MAFRAQ, JORDAN, AUG. 12 -- Iraq's effort to link its occupation of Kuwait with Israel's occupation of the West Bank and Gaza Strip found resonance here today among Palestinians and other Arabs angry that the United States has moved more aggressively to force out Iraq than Israel.
King Hussein, who has agonized over his competing loyalties to Iraq and the United States in deciding whether to join in sanctions against Iraq, echoed the mood of much of his nation when he told its parliament in Amman today: "At the time when we express adherence to international law and principles of international legitimacy, we question why there is no international keenness regarding Israel's occupation of Palestinian, Syrian and Lebanese land.

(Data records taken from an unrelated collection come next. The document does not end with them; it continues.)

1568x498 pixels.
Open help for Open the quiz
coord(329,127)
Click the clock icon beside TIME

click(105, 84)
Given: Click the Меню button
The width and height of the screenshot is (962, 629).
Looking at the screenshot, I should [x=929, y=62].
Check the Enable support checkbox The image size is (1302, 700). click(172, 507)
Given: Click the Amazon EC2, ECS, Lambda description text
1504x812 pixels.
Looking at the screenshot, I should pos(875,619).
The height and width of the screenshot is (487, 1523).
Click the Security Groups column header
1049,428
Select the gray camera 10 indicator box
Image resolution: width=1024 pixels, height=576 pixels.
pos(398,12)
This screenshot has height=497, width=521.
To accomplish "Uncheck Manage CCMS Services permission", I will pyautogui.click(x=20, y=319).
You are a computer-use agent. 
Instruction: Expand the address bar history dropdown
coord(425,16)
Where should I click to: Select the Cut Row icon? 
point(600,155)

"I only have one answer to this contradictory stand," Hussein went on. "The industrialized countries are keen on re-drawing the region which contains two-thirds of the world's oil to serve their interests, without looking at interests of the area's people."
In an outburst of enthusiasm for Iraqi President Saddam Hussein, thousands of Palestinian and Jordanian demonstrators today converged this Jordanian town to protest U.S. intervention in the Persian Gulf and vent their anger at U.S. failure to end Israeli occupation of the West Bank and Gaza Strip.
Organized by the newly elected Jordanian Nationalist Arab Democratic Coalition -- which includes Baathists, leftists, nationalists, communists and other political activists -- the protesters marched with banners and Palestinian and Jordanian flags to pay tribute to Iraqi soldiers who died in the 1948 and 1967 Arab-Israeli wars and are buried at a nearby cemetery.
Dwelling on the victimization of Palestinians in the West Bank and Gaza Strip, demonstrators, in their shouts and chants, questioned why the United States, in their view, considered Kuwait more important than land claimed by the Palestinians.
Other pro-Iraq demonstrations were reported today near the Lebanese city of Sidon and in Sanaa, the capital of Yemen. In Amman, three busloads of protesters tried to reach the U.S. and Egyptian embassies, clashing briefly with police who turned them back.
Arab anger at America's failure to resolve Arab-Jewish conflicts in the Middle East has helped rally support and admiration among some Arabs for Saddam.
"Israeli troops have occupied Palestinian territories for 23 years and the United States did nothing. Now Iraq occupies Kuwait for a few days and they want to go to war?" asked Najih Khatib, a Jordanian civil engineer who participated in the Mafraq demonstration.
Contributing in recent months to a sense that the Palestinian issue is no closer to resolution has been the collapse of U.S. efforts to structure talks between Israeli and Palestinian representatives and the formation of a right-wing government in Israel. Adding to feelings of hopelessness are fears that Palestinians will be further dislocated by Soviet Jews immigrating to Israel.
While many Jordanians and Palestinians here have expressed a desire to be friendly toward Americans, the prospect of a buildup of U.S. troops in the region has generated a sense of defiance.
"Why are Americans sending their sons to be killed and to have our children killed? Tell them it is better for them to leave while they are still on their feet rather than on stretchers," said Walid Khaled, a merchant from Karak.
"If you will suffer losses, it will not be the sin of Saddam but that of your own administration, which is being misled by Israel," warned Ziad Muhammad, a student.
Foreign Minister Marwan Qassem said in an interview today that Jordan would abide by last week's U.N. Security Council resolution calling for sanctions against Iraq. "But in the same token," he added, "I want to see those countries applying and abiding by resolutions calling on Israel to pull out of Lebanon, Syria and Palestinian land."
Despite such Jordanian pledges to comply with sanctions, the government has yet to specify how and when it will act. King Hussein has also been reluctant to join other Arab states in sending forces to Saudi Arabia to defend against a possible Iraqi attack. He abstained on Friday's Arab League vote to dispatch Arab forces to Saudi Arabia, saying Jordan would join such a force only if U.S. and Western forces withdraw from Saudi territory.
Given Jordan's extensive economic links with Iraq, analysts agree that the consequences for Jordan of applying sanctions on Iraq would be particularly costly. This year Iraq has supplied Jordan, which has no oil, with 95 percent of Jordan's crude (the rest came from Kuwait), and Iraq-related cargo has accounted for about 45 percent of the traffic at Jordan's Red Sea port of Aqaba.